Analysis: Google prefetch

Lots of news going round on this, and even more hot air! Technically, this doesn't use XMLHttp or anything like that--it's only a link element. Is this a good move?

For Google, yes. The way to look at markup is as an expression of the author's (in this case Google's) intent. And rel="prefetch" does express a specific intent, especially since the markup is only included in cases where Google really thinks the searcher will be 'feeling lucky'.

For Firefox, yes. A markup-rendering application should express the intent of the markup in whatever way makes the most sense to the user. Firefox includes a preference to turn off this behavior, which is also good. Ignoring certain aspects of an author's intent is a reasonable thing to do.

In some postings, people are saying things like "I prefer to only download pages I actually want to visit not those somebody else thinks I want to visit." Ultimately, that position is untenable for someone who feels the need to utilize Google in the first place!

For non-Mozilla browsers, it's a push. If this development helps them do useful things with intent-expressing markup, they will benefit, as will their users.
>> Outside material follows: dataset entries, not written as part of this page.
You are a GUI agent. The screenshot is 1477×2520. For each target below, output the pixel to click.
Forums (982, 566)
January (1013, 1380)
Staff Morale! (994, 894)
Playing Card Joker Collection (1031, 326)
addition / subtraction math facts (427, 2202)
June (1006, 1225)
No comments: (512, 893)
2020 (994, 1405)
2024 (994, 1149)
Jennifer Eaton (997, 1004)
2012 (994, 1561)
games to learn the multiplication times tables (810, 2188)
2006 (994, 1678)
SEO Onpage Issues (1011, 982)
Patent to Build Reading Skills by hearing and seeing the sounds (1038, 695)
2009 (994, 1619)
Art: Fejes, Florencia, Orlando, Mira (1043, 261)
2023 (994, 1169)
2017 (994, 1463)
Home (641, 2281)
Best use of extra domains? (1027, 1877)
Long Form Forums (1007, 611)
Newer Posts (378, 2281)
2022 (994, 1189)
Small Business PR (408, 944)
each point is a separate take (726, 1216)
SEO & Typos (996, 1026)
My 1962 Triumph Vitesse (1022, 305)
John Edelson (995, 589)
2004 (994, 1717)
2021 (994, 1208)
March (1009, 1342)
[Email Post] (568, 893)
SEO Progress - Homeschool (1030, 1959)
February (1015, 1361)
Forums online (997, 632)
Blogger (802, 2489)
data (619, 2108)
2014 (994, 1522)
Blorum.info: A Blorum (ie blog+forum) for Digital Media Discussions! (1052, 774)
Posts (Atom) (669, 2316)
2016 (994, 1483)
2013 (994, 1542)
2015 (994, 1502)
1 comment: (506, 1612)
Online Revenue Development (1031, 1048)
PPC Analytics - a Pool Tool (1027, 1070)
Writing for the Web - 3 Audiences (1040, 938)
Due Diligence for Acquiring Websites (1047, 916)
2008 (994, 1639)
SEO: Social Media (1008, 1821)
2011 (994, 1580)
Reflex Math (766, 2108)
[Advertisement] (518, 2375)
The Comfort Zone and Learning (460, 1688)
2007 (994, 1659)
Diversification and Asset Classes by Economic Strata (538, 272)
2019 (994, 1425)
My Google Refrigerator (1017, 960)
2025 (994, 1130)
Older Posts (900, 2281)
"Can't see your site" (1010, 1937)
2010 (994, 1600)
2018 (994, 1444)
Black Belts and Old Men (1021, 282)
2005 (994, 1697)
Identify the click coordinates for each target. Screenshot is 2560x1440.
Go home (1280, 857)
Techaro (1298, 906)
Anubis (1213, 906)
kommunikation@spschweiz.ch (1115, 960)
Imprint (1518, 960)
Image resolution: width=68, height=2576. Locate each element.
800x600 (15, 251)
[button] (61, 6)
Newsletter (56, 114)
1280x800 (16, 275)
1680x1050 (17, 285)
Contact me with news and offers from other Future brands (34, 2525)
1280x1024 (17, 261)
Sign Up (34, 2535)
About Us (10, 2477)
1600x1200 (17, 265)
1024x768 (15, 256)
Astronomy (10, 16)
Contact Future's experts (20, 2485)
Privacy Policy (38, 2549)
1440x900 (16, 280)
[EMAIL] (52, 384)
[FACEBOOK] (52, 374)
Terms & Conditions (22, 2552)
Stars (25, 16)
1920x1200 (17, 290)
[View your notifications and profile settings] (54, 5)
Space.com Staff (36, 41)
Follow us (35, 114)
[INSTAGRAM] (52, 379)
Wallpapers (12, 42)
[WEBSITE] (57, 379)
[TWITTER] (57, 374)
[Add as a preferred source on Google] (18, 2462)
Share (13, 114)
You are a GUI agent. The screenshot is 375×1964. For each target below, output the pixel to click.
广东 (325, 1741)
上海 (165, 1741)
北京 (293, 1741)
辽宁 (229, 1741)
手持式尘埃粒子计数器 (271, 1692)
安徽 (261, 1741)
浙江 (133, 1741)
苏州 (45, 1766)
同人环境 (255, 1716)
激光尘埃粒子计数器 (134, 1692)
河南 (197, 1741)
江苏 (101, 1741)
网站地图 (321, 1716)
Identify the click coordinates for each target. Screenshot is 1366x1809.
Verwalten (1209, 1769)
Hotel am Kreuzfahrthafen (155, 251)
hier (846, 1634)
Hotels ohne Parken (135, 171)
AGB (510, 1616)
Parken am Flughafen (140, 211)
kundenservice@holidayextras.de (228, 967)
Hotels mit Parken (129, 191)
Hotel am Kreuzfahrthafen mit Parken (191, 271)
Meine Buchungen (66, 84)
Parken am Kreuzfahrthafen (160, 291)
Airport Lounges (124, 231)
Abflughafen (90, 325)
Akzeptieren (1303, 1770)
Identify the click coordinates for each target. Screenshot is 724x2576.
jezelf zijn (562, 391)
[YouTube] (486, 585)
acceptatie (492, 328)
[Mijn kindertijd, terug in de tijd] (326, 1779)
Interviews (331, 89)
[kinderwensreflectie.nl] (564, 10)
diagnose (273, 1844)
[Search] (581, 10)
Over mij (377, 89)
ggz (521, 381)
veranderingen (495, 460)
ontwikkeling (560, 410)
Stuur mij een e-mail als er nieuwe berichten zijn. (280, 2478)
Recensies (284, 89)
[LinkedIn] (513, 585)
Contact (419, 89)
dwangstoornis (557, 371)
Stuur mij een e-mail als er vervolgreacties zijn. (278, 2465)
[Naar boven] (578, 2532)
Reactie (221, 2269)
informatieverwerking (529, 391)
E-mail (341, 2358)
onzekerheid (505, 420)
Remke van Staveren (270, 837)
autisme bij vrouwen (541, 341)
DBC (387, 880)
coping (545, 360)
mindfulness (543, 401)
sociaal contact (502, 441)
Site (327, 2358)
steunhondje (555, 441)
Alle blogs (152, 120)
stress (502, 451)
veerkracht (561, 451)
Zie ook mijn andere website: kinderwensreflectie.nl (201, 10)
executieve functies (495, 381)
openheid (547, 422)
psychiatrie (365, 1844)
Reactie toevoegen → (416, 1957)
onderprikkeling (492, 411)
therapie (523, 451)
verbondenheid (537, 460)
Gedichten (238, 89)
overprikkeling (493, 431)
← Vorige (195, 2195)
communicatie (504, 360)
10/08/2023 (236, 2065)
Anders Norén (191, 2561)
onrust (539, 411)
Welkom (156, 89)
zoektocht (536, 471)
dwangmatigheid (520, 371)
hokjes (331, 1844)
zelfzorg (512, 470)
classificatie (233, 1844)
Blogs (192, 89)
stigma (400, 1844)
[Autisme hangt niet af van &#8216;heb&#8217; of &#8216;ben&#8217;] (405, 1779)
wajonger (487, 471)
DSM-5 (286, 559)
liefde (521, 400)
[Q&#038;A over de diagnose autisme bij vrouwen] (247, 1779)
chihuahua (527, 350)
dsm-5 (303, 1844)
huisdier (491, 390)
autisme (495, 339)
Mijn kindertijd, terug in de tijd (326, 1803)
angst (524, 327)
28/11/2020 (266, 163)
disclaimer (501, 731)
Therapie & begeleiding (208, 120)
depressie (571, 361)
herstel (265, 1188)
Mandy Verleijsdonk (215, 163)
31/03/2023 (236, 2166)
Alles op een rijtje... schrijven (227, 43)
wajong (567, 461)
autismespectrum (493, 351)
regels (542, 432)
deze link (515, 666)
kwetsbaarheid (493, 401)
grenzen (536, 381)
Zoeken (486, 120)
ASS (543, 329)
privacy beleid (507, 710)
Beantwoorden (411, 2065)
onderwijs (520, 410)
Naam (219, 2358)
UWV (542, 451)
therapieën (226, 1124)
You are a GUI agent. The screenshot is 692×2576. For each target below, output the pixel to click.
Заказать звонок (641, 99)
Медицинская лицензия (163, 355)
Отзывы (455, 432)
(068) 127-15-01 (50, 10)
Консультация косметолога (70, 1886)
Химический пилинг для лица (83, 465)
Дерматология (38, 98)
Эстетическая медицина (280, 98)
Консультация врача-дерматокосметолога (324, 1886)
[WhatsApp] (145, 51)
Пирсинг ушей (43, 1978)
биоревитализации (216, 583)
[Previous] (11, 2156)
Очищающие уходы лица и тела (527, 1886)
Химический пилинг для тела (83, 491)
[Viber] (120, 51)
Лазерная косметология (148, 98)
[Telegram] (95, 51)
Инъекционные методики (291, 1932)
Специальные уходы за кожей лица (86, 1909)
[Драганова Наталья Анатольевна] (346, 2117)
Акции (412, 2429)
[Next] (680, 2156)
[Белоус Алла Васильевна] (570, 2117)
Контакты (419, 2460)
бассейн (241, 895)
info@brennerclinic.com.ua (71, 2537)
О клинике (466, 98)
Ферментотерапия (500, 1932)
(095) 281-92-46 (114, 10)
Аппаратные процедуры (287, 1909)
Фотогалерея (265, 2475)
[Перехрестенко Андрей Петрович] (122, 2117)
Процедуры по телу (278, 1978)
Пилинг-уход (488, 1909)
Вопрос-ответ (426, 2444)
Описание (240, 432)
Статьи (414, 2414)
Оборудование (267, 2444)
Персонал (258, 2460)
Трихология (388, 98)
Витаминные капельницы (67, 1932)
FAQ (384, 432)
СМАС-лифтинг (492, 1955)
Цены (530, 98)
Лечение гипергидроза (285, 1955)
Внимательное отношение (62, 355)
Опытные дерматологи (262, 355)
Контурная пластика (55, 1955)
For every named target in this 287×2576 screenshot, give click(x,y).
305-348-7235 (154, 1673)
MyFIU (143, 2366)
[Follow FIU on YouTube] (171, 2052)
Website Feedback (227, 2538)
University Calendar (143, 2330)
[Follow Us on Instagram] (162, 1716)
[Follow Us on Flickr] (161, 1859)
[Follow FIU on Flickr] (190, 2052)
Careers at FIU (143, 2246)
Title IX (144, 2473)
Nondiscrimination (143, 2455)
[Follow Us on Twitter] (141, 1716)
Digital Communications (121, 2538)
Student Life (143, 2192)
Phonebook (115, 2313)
This is a hint, newly-rebanded IE team. :)

For security, it's possibly a slight minus. The prefetched page will of course appear in your cache, and any cookies (including 3rd party) will get set. This downside is mitigated by two things. 1) Firefox puts a special header on prefetch requests, so if it came down to proving what you "clicked" on, there's an evidence trail. But realistically, this is very unlikely to happen due to Google's responsible implementation. The prefetch code only appears in pages where the Google genie is nearly 100% likely that the page is a direct match for what you have already searched for. In other words, you're not going to get naughty or malware hits this way, unless you are specifically searching for it (and then you already have problems!)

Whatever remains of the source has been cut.